» **Source extract**
* START *
The present invention may be implemented in various forms and is
not limited to the following exemplary embodiments.
A board mating connector itself is provided as one finished
electrical component.
The board mating connector transmits a radio frequency (RF) signal
between a first board and a second board, such as printed circuit
boards, on which signal lines are formed.
The board mating connector is fixed to the second board or fixed to
another electrical component (for example, a cavity filter)
configured to transmit the RF signal received from the second board
to the first board, and the first board comes into contact with an
upper side of the board mating connector, thereby transmitting the
RF signal between the first board and the second board.
Since the board mating connector serves to transmit the RF signal
between boards, the board mating connector is widely used in a
mobile communication repeater (for example, a remote radio head
(RRH)) through which an antenna transmits and receives the RF
signal.
In order to increase the data transmission capacity of the mobile
communication repeater, multiple input multiple output (MIMO)
technology using a plurality of antennas is used. As a
communication environment is developed beyond 5G wireless
communication, the number of the antennas is increased, and as a
result, the number of the board mating connectors is increased.
* END *
» **Task prompt**
Please write out the connector passage from "A board mating" up to and including "the second board.". The listing comes from a separate source.

» **Supplied material**
* START *
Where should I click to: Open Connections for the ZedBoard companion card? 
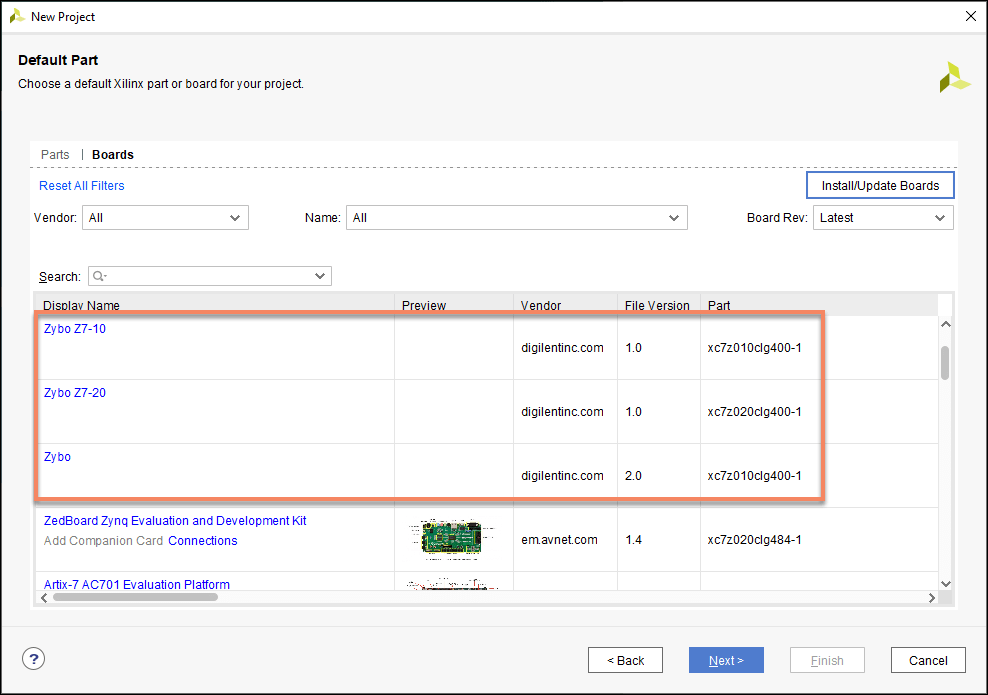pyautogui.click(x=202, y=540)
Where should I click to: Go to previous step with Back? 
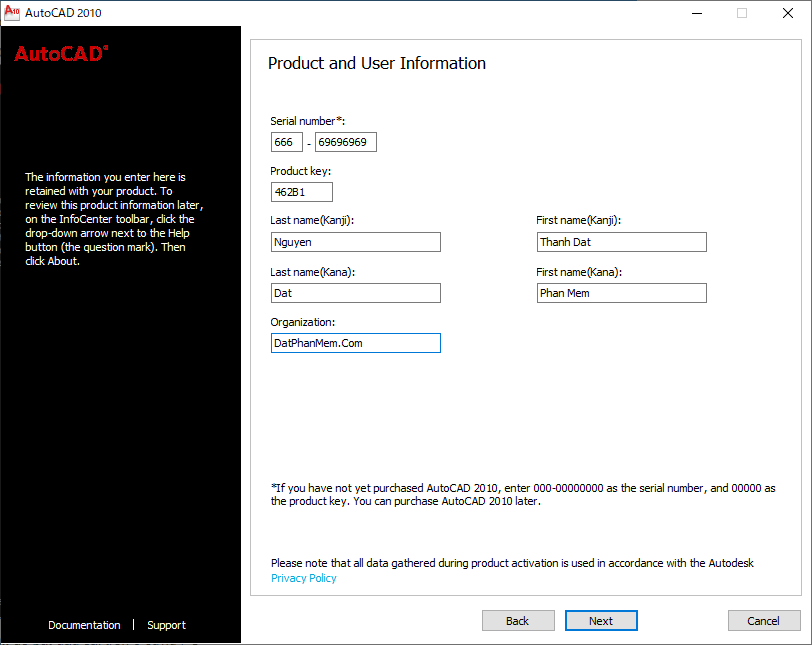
* END *
» **Answer**
A board mating connector itself is provided as one finished
electrical component.
The board mating connector transmits a radio frequency (RF) signal
between a first board and a second board, such as printed circuit
boards, on which signal lines are formed.
The board mating connector is fixed to the second board or fixed to
another electrical component (for example, a cavity filter)
configured to transmit the RF signal received from the second board
to the first board, and the first board comes into contact with an
upper side of the board mating connector, thereby transmitting the
RF signal between the first board and the second board.